# MATERIAL PROVIDED:
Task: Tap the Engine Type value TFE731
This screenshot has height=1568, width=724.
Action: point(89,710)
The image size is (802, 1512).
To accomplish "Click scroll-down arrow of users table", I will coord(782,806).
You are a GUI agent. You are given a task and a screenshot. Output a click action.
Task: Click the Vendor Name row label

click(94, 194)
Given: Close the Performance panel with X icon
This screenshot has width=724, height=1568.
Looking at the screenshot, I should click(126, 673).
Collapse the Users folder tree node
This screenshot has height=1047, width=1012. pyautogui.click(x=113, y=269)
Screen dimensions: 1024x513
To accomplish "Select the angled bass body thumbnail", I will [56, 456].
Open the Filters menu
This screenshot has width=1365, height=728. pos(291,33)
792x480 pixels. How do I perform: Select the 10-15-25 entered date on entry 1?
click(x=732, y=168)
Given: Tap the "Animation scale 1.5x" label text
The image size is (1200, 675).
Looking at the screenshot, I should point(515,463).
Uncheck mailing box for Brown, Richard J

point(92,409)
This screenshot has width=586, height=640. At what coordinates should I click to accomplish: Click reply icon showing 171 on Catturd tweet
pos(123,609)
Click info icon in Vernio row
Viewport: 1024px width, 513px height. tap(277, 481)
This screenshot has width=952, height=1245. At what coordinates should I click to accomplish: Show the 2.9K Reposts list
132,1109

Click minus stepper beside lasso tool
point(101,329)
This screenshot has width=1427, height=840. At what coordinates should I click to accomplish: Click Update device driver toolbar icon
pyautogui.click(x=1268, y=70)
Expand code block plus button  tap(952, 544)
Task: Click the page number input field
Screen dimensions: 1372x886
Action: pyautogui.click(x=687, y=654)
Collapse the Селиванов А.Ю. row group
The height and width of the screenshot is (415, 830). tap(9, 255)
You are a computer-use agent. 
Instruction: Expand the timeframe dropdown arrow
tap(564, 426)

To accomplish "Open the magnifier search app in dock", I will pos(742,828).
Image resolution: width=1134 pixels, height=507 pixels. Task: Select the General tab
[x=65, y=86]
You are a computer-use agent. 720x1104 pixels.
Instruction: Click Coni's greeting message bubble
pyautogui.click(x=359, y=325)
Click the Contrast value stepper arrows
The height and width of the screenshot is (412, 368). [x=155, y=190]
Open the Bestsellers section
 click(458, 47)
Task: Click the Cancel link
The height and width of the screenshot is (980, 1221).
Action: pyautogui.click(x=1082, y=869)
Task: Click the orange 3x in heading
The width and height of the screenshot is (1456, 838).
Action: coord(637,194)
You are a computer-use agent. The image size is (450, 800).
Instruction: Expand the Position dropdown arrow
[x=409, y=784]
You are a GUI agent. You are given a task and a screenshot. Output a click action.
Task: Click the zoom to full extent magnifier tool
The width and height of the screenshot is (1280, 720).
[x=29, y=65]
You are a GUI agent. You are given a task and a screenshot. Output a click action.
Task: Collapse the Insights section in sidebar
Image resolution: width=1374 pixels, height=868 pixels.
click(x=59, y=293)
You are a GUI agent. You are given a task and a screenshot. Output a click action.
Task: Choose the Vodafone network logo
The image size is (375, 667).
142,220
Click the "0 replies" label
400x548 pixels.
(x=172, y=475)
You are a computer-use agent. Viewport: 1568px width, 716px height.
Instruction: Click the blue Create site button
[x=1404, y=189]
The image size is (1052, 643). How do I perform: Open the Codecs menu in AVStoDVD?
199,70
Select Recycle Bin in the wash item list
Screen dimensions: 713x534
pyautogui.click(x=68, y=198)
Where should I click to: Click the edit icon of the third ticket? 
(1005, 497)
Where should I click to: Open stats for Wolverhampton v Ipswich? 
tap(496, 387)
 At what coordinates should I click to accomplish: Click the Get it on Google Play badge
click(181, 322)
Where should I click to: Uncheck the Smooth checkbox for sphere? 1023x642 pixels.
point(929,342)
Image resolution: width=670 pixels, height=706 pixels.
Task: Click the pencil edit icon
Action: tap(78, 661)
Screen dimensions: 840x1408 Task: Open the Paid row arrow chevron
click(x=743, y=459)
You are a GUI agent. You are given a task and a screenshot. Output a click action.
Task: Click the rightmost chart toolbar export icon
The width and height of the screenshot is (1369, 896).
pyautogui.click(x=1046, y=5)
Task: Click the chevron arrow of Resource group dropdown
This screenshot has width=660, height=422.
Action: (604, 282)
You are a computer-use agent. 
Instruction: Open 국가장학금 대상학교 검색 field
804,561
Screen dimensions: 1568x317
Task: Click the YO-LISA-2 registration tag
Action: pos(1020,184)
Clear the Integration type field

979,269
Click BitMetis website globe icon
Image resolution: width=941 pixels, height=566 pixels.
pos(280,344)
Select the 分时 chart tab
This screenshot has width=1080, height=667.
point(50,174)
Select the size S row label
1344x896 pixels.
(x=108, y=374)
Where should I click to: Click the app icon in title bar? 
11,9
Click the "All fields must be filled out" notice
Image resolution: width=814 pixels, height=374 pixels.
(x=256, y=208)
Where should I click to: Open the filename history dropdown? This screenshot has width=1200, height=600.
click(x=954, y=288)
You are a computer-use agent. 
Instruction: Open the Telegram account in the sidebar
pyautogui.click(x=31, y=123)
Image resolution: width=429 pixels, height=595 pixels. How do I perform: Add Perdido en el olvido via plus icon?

# TASK GOAL:
Nothing should be left out or altered, so reproduce the whole listing.

# ANSWER:
Task: Tap the Engine Type value TFE731
This screenshot has height=1568, width=724.
Action: point(89,710)
The image size is (802, 1512).
To accomplish "Click scroll-down arrow of users table", I will coord(782,806).
You are a GUI agent. You are given a task and a screenshot. Output a click action.
Task: Click the Vendor Name row label

click(94, 194)
Given: Close the Performance panel with X icon
This screenshot has width=724, height=1568.
Looking at the screenshot, I should click(126, 673).
Collapse the Users folder tree node
This screenshot has height=1047, width=1012. pyautogui.click(x=113, y=269)
Screen dimensions: 1024x513
To accomplish "Select the angled bass body thumbnail", I will [56, 456].
Open the Filters menu
This screenshot has width=1365, height=728. pos(291,33)
792x480 pixels. How do I perform: Select the 10-15-25 entered date on entry 1?
click(x=732, y=168)
Given: Tap the "Animation scale 1.5x" label text
The image size is (1200, 675).
Looking at the screenshot, I should point(515,463).
Uncheck mailing box for Brown, Richard J

point(92,409)
This screenshot has width=586, height=640. At what coordinates should I click to accomplish: Click reply icon showing 171 on Catturd tweet
pos(123,609)
Click info icon in Vernio row
Viewport: 1024px width, 513px height. tap(277, 481)
This screenshot has width=952, height=1245. At what coordinates should I click to accomplish: Show the 2.9K Reposts list
132,1109

Click minus stepper beside lasso tool
point(101,329)
This screenshot has width=1427, height=840. At what coordinates should I click to accomplish: Click Update device driver toolbar icon
pyautogui.click(x=1268, y=70)
Expand code block plus button  tap(952, 544)
Task: Click the page number input field
Screen dimensions: 1372x886
Action: pyautogui.click(x=687, y=654)
Collapse the Селиванов А.Ю. row group
The height and width of the screenshot is (415, 830). tap(9, 255)
You are a computer-use agent. 
Instruction: Expand the timeframe dropdown arrow
tap(564, 426)

To accomplish "Open the magnifier search app in dock", I will pos(742,828).
Image resolution: width=1134 pixels, height=507 pixels. Task: Select the General tab
[x=65, y=86]
You are a computer-use agent. 720x1104 pixels.
Instruction: Click Coni's greeting message bubble
pyautogui.click(x=359, y=325)
Click the Contrast value stepper arrows
The height and width of the screenshot is (412, 368). [x=155, y=190]
Open the Bestsellers section
 click(458, 47)
Task: Click the Cancel link
The height and width of the screenshot is (980, 1221).
Action: pyautogui.click(x=1082, y=869)
Task: Click the orange 3x in heading
The width and height of the screenshot is (1456, 838).
Action: coord(637,194)
You are a computer-use agent. The image size is (450, 800).
Instruction: Expand the Position dropdown arrow
[x=409, y=784]
You are a GUI agent. You are given a task and a screenshot. Output a click action.
Task: Click the zoom to full extent magnifier tool
The width and height of the screenshot is (1280, 720).
[x=29, y=65]
You are a GUI agent. You are given a task and a screenshot. Output a click action.
Task: Collapse the Insights section in sidebar
Image resolution: width=1374 pixels, height=868 pixels.
click(x=59, y=293)
You are a GUI agent. You are given a task and a screenshot. Output a click action.
Task: Choose the Vodafone network logo
The image size is (375, 667).
142,220
Click the "0 replies" label
400x548 pixels.
(x=172, y=475)
You are a computer-use agent. Viewport: 1568px width, 716px height.
Instruction: Click the blue Create site button
[x=1404, y=189]
The image size is (1052, 643). How do I perform: Open the Codecs menu in AVStoDVD?
199,70
Select Recycle Bin in the wash item list
Screen dimensions: 713x534
pyautogui.click(x=68, y=198)
Where should I click to: Click the edit icon of the third ticket? 
(1005, 497)
Where should I click to: Open stats for Wolverhampton v Ipswich? 
tap(496, 387)
 At what coordinates should I click to accomplish: Click the Get it on Google Play badge
click(181, 322)
Where should I click to: Uncheck the Smooth checkbox for sphere? 1023x642 pixels.
point(929,342)
Image resolution: width=670 pixels, height=706 pixels.
Task: Click the pencil edit icon
Action: tap(78, 661)
Screen dimensions: 840x1408 Task: Open the Paid row arrow chevron
click(x=743, y=459)
You are a GUI agent. You are given a task and a screenshot. Output a click action.
Task: Click the rightmost chart toolbar export icon
The width and height of the screenshot is (1369, 896).
pyautogui.click(x=1046, y=5)
Task: Click the chevron arrow of Resource group dropdown
This screenshot has width=660, height=422.
Action: (604, 282)
You are a computer-use agent. 
Instruction: Open 국가장학금 대상학교 검색 field
804,561
Screen dimensions: 1568x317
Task: Click the YO-LISA-2 registration tag
Action: pos(1020,184)
Clear the Integration type field

979,269
Click BitMetis website globe icon
Image resolution: width=941 pixels, height=566 pixels.
pos(280,344)
Select the 分时 chart tab
This screenshot has width=1080, height=667.
point(50,174)
Select the size S row label
1344x896 pixels.
(x=108, y=374)
Where should I click to: Click the app icon in title bar? 
11,9
Click the "All fields must be filled out" notice
Image resolution: width=814 pixels, height=374 pixels.
(x=256, y=208)
Where should I click to: Open the filename history dropdown? This screenshot has width=1200, height=600.
click(x=954, y=288)
You are a computer-use agent. 
Instruction: Open the Telegram account in the sidebar
pyautogui.click(x=31, y=123)
Image resolution: width=429 pixels, height=595 pixels. How do I perform: Add Perdido en el olvido via plus icon?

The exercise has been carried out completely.